Local Setup¶

BlockSci consists of two major components: the parser, and the analysis library. The parser generates the BlockSci Data files. The analysis library can then be pointed at the generated data.

System requirements¶

To parse the Bitcoin blockchain, BlockSci requires at least 60 GB of RAM (as of July 2020). For smaller blockchains using less RAM might be sufficient.

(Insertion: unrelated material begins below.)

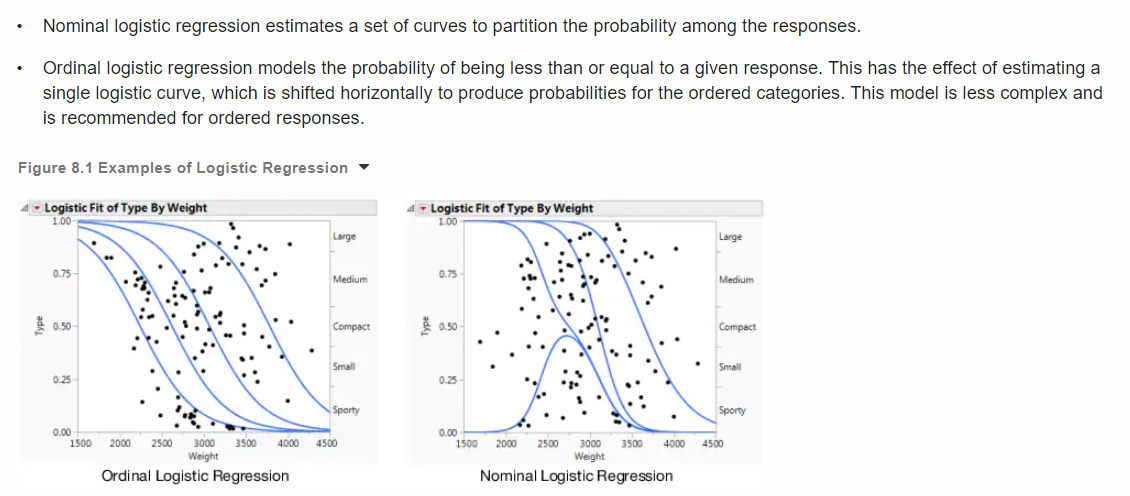Screen dimensions: 1130x496
Task: Click the Small label in the ordinal chart
Action: tap(342, 368)
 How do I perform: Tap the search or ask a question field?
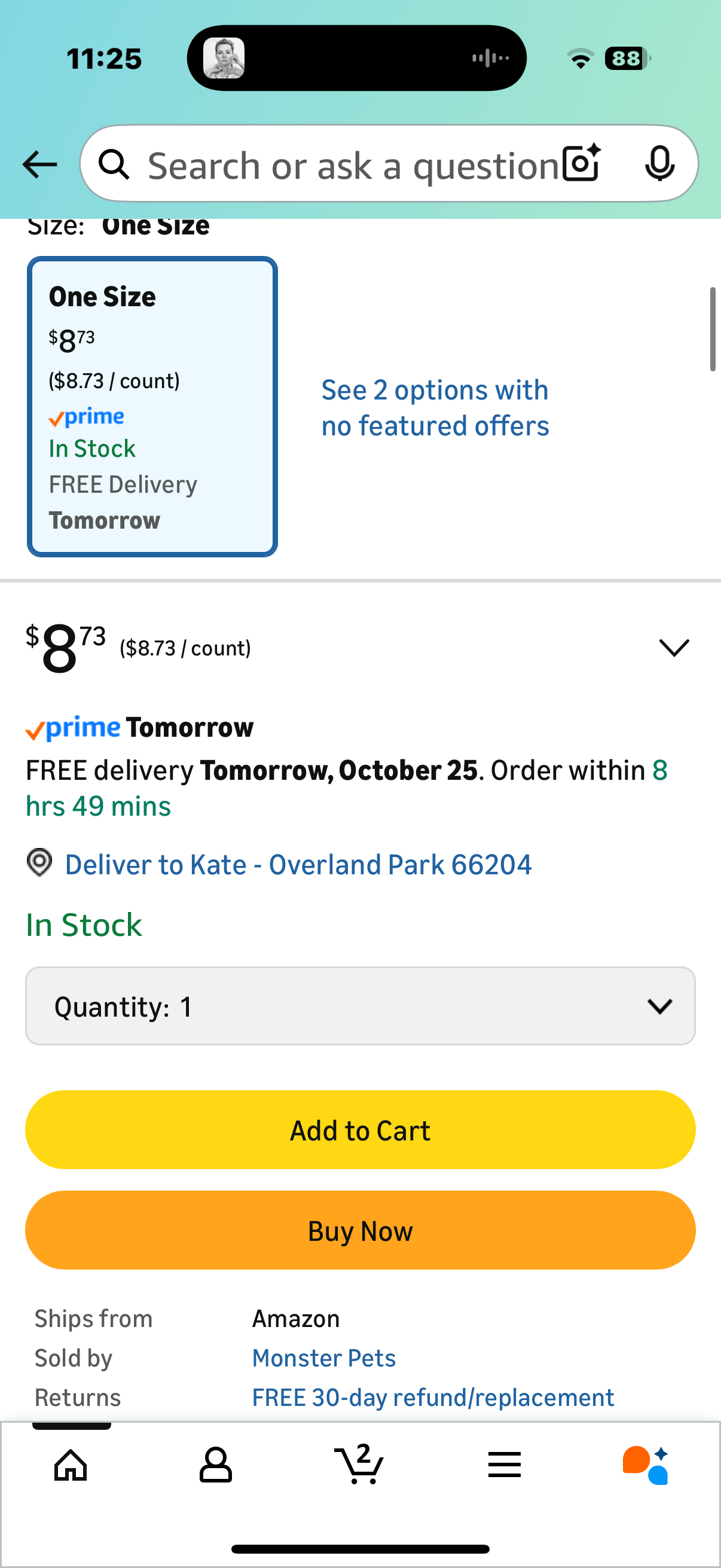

GCC 7.2 or above, or Clang 5 or above
CMake 3.11 or above
Python 3

Installation¶

Ubuntu 18.04¶

sudo add-apt-repository ppa:ubuntu-toolchain-r/test -y
sudo apt-get update
sudo apt install cmake libtool autoconf libboost-filesystem-dev libboost-iostreams-dev \
libboost-serialization-dev libboost-thread-dev libboost-test-dev  libssl-dev libjsoncpp-dev \
libcurl4-openssl-dev libjsoncpp-dev libjsonrpccpp-dev libsnappy-dev zlib1g-dev libbz2-dev \
liblz4-dev libzstd-dev libjemalloc-dev libsparsehash-dev python3-dev python3-pip

git clone https://github.com/citp/BlockSci.git
cd BlockSci
mkdir release
cd release
CC=gcc-7 CXX=g++-7 cmake -DCMAKE_BUILD_TYPE=Release ..
make
sudo make install

cd ..
CC=gcc-7 CXX=g++-7 sudo -H pip3 install -e blockscipy

To avoid timestamp inconsistencies (i.e. pure Python datetime objects get adjusted to the local time zone, in contrast to numpy datetime64 objects returned by ranges/iterators and the fluent interface), set the system clock to UTC:

sudo timedatectl set-timezone UTC

You will also need to increase the open files limit on your system (e.g., to 64000).

Mac OS 10.15¶

BlockSci currently is not compatible with Xcode 11.5 and above, due to incompatibility with some dependencies. The instructions below may work with older versions of Xcode.

brew install cmake jsoncpp libjson-rpc-cpp boost openssl jemalloc zstd \
automake libtool google-sparsehash lz4 python3
sudo xcode-select --reset

git clone https://github.com/citp/BlockSci.git
cd BlockSci
mkdir release
cd release
cmake -DCMAKE_BUILD_TYPE=Release -DOPENSSL_ROOT_DIR=/usr/local/opt/openssl ..
make
sudo make install

cd ..
pip3 install -e blockscipy

Running a full node¶

The BlockSci parser extracts blockchain data generated by a full node (such as bitcoind or an altcoin node). Thus, to set up BlockSci, you must first run a full node.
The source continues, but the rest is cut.